The UN says population growth underscores the need to address issues such as the climate crisis.
The world population is expected to reach eight billion on November 15, as predicted by the United Nations, and India will surpass China as the most populous country in the world next year.
The UN said Monday it had taken hundreds of thousands of years for the world’s population to reach 1 billion and only 200 years to multiply by seven. In 2011, it stood at seven billion.
While the forecast from the UN Department of Economic and Social Affairs said the world’s population is growing at the slowest pace since 1950, he said the effect of previous rapid growth would be felt in the coming years.
“[The] Spectacular growth has been driven largely by the growing number of people surviving to reproductive age, and has been accompanied by major changes in fertility rates, increased urbanization, and accelerated migration. ” , said the UN. “These trends will have far-reaching implications for future generations.

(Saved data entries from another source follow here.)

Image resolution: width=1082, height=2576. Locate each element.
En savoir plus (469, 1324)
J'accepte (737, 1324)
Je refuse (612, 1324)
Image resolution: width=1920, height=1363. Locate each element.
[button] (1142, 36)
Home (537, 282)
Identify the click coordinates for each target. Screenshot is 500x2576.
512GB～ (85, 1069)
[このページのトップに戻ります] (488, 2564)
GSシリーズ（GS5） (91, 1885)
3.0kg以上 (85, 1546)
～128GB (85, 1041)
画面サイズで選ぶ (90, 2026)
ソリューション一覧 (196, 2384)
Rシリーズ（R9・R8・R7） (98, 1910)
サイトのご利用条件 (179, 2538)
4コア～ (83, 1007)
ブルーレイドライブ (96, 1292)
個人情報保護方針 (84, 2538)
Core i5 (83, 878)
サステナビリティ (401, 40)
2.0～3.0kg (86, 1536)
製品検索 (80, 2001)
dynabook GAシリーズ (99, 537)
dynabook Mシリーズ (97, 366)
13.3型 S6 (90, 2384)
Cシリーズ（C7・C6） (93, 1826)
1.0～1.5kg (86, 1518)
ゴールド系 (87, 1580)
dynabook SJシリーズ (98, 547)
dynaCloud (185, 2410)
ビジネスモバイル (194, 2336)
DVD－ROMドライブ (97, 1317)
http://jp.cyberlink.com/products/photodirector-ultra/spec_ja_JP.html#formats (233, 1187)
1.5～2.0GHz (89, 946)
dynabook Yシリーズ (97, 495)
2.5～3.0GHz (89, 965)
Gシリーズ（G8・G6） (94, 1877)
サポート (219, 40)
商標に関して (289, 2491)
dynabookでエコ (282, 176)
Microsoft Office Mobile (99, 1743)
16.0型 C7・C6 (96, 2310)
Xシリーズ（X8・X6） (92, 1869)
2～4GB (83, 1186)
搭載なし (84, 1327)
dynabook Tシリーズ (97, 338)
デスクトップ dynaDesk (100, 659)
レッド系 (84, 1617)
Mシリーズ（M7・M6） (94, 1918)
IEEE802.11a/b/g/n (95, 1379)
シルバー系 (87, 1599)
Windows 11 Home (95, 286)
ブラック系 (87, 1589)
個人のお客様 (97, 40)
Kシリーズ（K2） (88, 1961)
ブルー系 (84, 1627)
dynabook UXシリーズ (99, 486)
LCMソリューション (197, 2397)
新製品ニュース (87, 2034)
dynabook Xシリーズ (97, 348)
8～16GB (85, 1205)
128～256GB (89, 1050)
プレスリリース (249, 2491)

The report predicted that the world’s population will reach 8.5 billion in 2030 and 9.7 billion in 2050, reaching a maximum of about 10.4 billion people in the 2080s before remaining at that level until 2100.
The UN said that while population growth was indicative of advances in health and economic development, it also stressed the need for effective policies to address some of the world’s most pressing problems.
“Progress is not universal, putting inequality in sharp relief,” he said. “The same concerns and challenges posed 11 years ago continue or have worsened: climate change, violence, discrimination.”
More than half of the projected increase in world population in the coming decades will be concentrated in just eight countries, according to the report.
He said they are the Democratic Republic of the Congo, Egypt, Ethiopia, India, Nigeria, Pakistan, the Philippines and Tanzania.